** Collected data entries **

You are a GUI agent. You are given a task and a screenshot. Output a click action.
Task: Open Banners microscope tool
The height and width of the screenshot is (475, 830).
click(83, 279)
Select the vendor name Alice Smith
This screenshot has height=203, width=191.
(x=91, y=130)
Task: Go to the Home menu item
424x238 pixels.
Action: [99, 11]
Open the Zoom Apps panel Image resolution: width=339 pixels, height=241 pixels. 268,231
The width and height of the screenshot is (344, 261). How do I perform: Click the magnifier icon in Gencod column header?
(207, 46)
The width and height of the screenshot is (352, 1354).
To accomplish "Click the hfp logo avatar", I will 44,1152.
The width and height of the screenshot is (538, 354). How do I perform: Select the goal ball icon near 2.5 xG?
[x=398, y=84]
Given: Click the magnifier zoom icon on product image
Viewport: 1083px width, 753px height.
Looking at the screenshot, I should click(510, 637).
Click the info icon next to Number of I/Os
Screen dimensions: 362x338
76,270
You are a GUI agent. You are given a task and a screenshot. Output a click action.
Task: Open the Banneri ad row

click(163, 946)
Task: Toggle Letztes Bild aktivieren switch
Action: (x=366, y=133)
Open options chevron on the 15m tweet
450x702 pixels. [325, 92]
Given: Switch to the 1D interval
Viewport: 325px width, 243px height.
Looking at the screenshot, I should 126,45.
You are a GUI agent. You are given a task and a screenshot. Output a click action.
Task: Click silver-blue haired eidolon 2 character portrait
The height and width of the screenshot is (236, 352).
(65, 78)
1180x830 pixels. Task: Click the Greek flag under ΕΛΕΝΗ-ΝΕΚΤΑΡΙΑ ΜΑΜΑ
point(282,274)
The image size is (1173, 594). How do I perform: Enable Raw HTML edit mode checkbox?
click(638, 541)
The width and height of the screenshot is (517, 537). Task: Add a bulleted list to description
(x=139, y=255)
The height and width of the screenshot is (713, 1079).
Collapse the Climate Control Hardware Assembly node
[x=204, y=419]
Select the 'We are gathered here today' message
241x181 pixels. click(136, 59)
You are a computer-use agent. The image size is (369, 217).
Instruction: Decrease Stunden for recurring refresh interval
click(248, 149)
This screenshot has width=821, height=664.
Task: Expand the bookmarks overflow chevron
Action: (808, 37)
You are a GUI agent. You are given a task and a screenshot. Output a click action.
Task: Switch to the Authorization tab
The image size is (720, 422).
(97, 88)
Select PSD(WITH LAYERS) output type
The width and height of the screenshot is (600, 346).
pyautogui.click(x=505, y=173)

** WHAT YOU ARE ASKED TO DO **
Given the data above, transcribe exactly the lines from the one containing "Task: Go to the Home menu item" down to the one containing "You are a computer-use", and no others.

** RESPONSE AREA **
Task: Go to the Home menu item
424x238 pixels.
Action: [99, 11]
Open the Zoom Apps panel Image resolution: width=339 pixels, height=241 pixels. 268,231
The width and height of the screenshot is (344, 261). How do I perform: Click the magnifier icon in Gencod column header?
(207, 46)
The width and height of the screenshot is (352, 1354).
To accomplish "Click the hfp logo avatar", I will 44,1152.
The width and height of the screenshot is (538, 354). How do I perform: Select the goal ball icon near 2.5 xG?
[x=398, y=84]
Given: Click the magnifier zoom icon on product image
Viewport: 1083px width, 753px height.
Looking at the screenshot, I should click(510, 637).
Click the info icon next to Number of I/Os
Screen dimensions: 362x338
76,270
You are a GUI agent. You are given a task and a screenshot. Output a click action.
Task: Open the Banneri ad row

click(163, 946)
Task: Toggle Letztes Bild aktivieren switch
Action: (x=366, y=133)
Open options chevron on the 15m tweet
450x702 pixels. [325, 92]
Given: Switch to the 1D interval
Viewport: 325px width, 243px height.
Looking at the screenshot, I should 126,45.
You are a GUI agent. You are given a task and a screenshot. Output a click action.
Task: Click silver-blue haired eidolon 2 character portrait
The height and width of the screenshot is (236, 352).
(65, 78)
1180x830 pixels. Task: Click the Greek flag under ΕΛΕΝΗ-ΝΕΚΤΑΡΙΑ ΜΑΜΑ
point(282,274)
The image size is (1173, 594). How do I perform: Enable Raw HTML edit mode checkbox?
click(638, 541)
The width and height of the screenshot is (517, 537). Task: Add a bulleted list to description
(x=139, y=255)
The height and width of the screenshot is (713, 1079).
Collapse the Climate Control Hardware Assembly node
[x=204, y=419]
Select the 'We are gathered here today' message
241x181 pixels. click(136, 59)
You are a computer-use agent. The image size is (369, 217).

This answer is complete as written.